De acordo com o último levantamento do MTE, cerca de 65,6 mil pessoas já foram resgatadas de condições análogas à escravidão no país desde 1995.
Esse total é resultado de mais de 8,4 mil ações fiscais realizadas em todo o território nacional até dezembro de 2024.
Em 2024, os setores econômicos com maior número de trabalhadores resgatados, segundo a Classificação Nacional das Atividades Econômicas (CNAE), foram construção de edifícios, com 293 resgatados, cultivo de café, com 214, cultivo de cebola, com 194, serviços de preparação de terreno, cultivo e colheita, com 120, e horticultura, exceto morango, com 84.
Os dados também revelam uma mudança importante no perfil do problema, 30% dos trabalhadores resgatados em 2024 estavam em áreas urbanas, indicando crescimento significativo do trabalho escravo fora do meio rural.
Como denunciar e quais canais existem
Autoridades destacam a importância dos canais de denúncia, como o Disque 100 e o Sistema Ipê, para identificar e direcionar casos de trabalho escravo.

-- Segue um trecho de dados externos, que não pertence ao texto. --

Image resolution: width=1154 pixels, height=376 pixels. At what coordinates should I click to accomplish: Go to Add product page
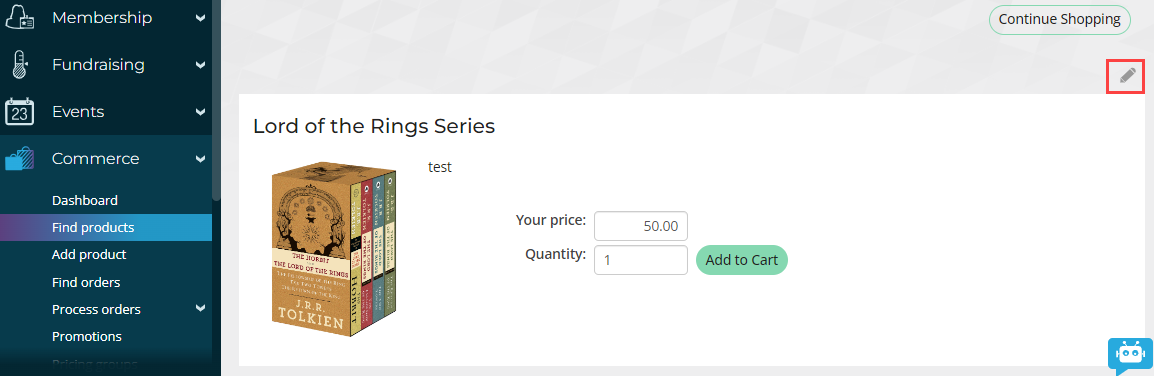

O Disque 100 funciona diariamente, 24 horas por dia, incluindo sábados, domingos e feriados, As ligações podem ser feitas de todo o Brasil por meio de discagem direta e gratuita, de qualquer terminal telefônico fixo ou móvel.
O governo também tem um canal específico para denúncias de trabalho análogo à escravidão, o Sistema Ipê, disponível na internet. O denunciante não precisa se identificar, basta acessar o sistema e inserir o maior número possível de informações.
Qualquer pessoa pode reportar alguma notícia de fato relacionada a violações de direitos humanos, da qual seja vítima ou tenha conhecimento. A partir disso, o Ministério dos Direitos Humanos e da Cidadania recebe, analisa e encaminha as denúncias aos órgãos de proteção e responsabilização.
Por que os registros aumentaram e o que falta
Especialistas apontam que o aumento das denúncias não significa apenas crescimento do crime, mas também maior conscientização da população, ampliação dos canais de denúncia e confiança nos mecanismos de proteção.
Ao mesmo tempo, os números elevados indicam que o trabalho escravo segue sendo um problema estrutural, exigindo ações coordenadas de prevenção, fiscalização e assistência às vítimas.
Governos e organizações civis destacam a necessidade de mais auditores fiscais, estratégias de inteligência para localizar grupos que exploram trabalhadores, e políticas públicas que reduzam a vulnerabilidade social que alimenta esse crime.
O registro recorde de 2025 é um alerta, e mostra que, mesmo com avanços em visibilidade e denúncias, há um caminho longo para reduzir efetivamente o trabalho escravo no Brasil.